If you would like to read more about members who have had PRRT, here is a link to many of the discussions related to PRRT:
https://connect.mayoclinic.org/group/neuroendocrine-tumors-nets/
How are you feeling? Have these lesions and procedures created problems for you regarding eating or other digestive issues?

Stay the course. PRRT is not risk free. Lots of other treatments to use before that. If you aren't already seeing a net oncologist expert, I would recommend consulting with one.

@tfoucaul Sounds like you might have some experience with PRRT? If so, can you please share? Thanks.

@dbamos1945
@grange asked the following in a different post:
"My wife finished the 4 dose Lutathera treatment for NET’s about 45 days ago. She has persistent nausea and fatigue. She’s taking all the Rx anti nausea medication but not much help. Has anyone had the same experience and did you have success treating."
I thought that I would include him on this discussion. Thank you.

@grange: Regarding your wife’s Lingering side-effects from Lutathera PRRT… I can tell you my response in tumor shrinkage is still seen in my 3mo follow-up MRIs! It has been significant! I had mucho fatigue throughout the treatment and it very slowly disappeared as I forced myself to do more things every day, still allowing rest times & a nap when needed. I never had nausea, before/during or after treatment. Are you eating small meals and avoiding rich foods? I drink about 64 oz filtered water/day.
I am hoping she feels better soon and gets positive response for her NET tumors!!

November of 2024 was my last PRRT treatment and my results are still amazing
My tumors are still shrinking and still no new growth
I never had any nausea before during or after treatment but I do still have very major fatigue
Not sure if it is from the cancer the PRRT or the dose of octreotide I get every 28 days yo help keep everything stable
I am one of the lucky ones
My platelets dumped after my first PRRT treatment and finally came back up before I was due for my second treatment and after that they remained stable
I don’t like giving advice but!
There are plenty of people out there that are stable for many many years just continue getting your scans and don’t try to fix something that isn’t broken

The fact that things are stable is excellent! Frankly since there is no evidence of disease outside of the liver, personally I would avoid anything systemic, other than the laneeotide/octreotide injections. There are other liver directed therapies that I would do first, such as embolization; either chemoembolization, bland embolization or radioembolization. My husband had a 50% tumor burden in his liver and radioembolization killed almost all of it and what remained stayed stable for many years.

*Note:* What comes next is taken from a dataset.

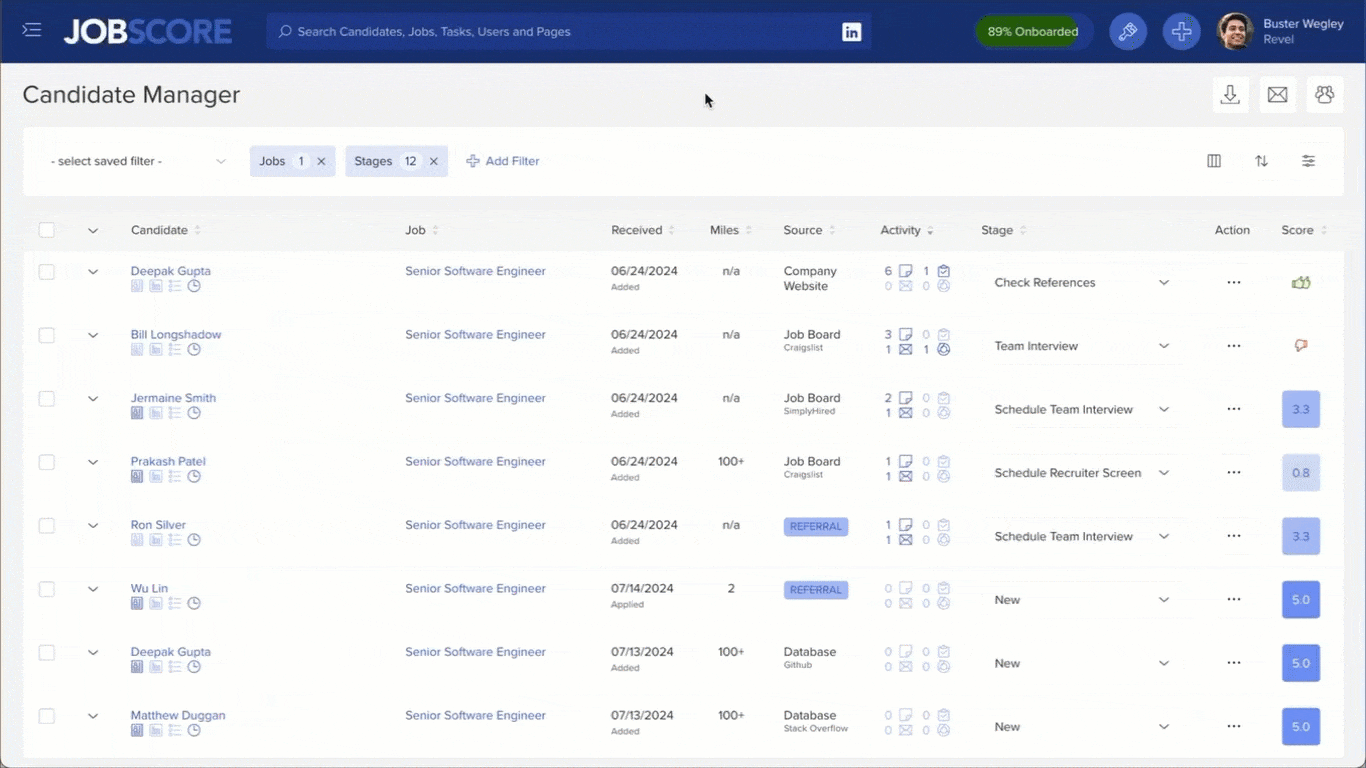Open the hamburger navigation menu
This screenshot has width=1366, height=768.
click(31, 30)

Endocrine tumors are difficult to diagnosed and in our opinion, difficult to treat. My husband was diagnosed late after numerous years of trying to figure out what was the matter. It was in his ilium but metastasized to his liver stage 4. They tried a different approach and suggested PRRT treatments first due to not being able to resect tumors in liver because too many. We felt it was a good gamble since < 1% chance of having further issues due to PRRT.
(the only area we didn’t investigate before the PRRT was checking on individuals who have endocrine tumors but chose not to take the PRRT, and what has been their outcomes.)
Good news with his PRRT, my husband had no problems with the treatments. (a little tired, but we tried to make certain to exercise and stay away from amines)
That being said, it was 1 ½ years later he became extremely tired. It was suggested to have a bone marrow biopsy and unfortunately discovered MDS, as well as stage 3 CKD. (in further research, it appears there is a greater chance than 1% of getting MDS)
He still receives his Lanreotide shots every 28 days and has for almost 3 years. Because of MDS, he is also receiving EPO shots when hgb is below 10. It appears most of his issues now have been due to the MDS.
The good news, the PRRT treatments appear to keep the tumors stable and each CT scan every 3 months have been good news since the PRRT treatments finished in Nov 2023.
Stay positive and wish you well in your decision!